- _What is needed_:
Write out, from the entries below, exactly the lines that run between the lines holding "Image resolution: width=616" and "Open the News", inclusive, and stop there.

----- Task material -----

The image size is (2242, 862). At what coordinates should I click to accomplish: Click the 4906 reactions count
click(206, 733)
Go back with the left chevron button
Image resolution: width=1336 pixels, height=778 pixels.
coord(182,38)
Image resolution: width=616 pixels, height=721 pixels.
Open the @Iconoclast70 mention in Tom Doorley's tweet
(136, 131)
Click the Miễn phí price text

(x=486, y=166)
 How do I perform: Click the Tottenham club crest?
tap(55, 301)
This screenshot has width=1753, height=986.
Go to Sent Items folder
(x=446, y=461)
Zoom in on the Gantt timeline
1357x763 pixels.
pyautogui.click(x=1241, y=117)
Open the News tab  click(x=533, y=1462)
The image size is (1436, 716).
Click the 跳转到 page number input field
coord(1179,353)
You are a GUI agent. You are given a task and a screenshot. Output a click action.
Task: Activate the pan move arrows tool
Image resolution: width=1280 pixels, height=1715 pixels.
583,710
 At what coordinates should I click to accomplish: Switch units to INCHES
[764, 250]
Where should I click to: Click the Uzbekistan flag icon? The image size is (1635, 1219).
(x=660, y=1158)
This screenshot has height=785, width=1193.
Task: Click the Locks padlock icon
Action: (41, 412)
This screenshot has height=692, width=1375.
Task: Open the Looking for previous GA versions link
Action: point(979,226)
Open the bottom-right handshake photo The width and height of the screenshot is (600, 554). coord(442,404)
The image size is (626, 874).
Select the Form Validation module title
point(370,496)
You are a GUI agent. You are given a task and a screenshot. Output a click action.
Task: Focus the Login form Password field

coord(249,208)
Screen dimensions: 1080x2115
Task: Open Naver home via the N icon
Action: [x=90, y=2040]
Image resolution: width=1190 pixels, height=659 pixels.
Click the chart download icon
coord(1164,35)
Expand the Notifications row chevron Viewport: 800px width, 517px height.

-----

- _Written answer_:
Image resolution: width=616 pixels, height=721 pixels.
Open the @Iconoclast70 mention in Tom Doorley's tweet
(136, 131)
Click the Miễn phí price text

(x=486, y=166)
 How do I perform: Click the Tottenham club crest?
tap(55, 301)
This screenshot has width=1753, height=986.
Go to Sent Items folder
(x=446, y=461)
Zoom in on the Gantt timeline
1357x763 pixels.
pyautogui.click(x=1241, y=117)
Open the News tab  click(x=533, y=1462)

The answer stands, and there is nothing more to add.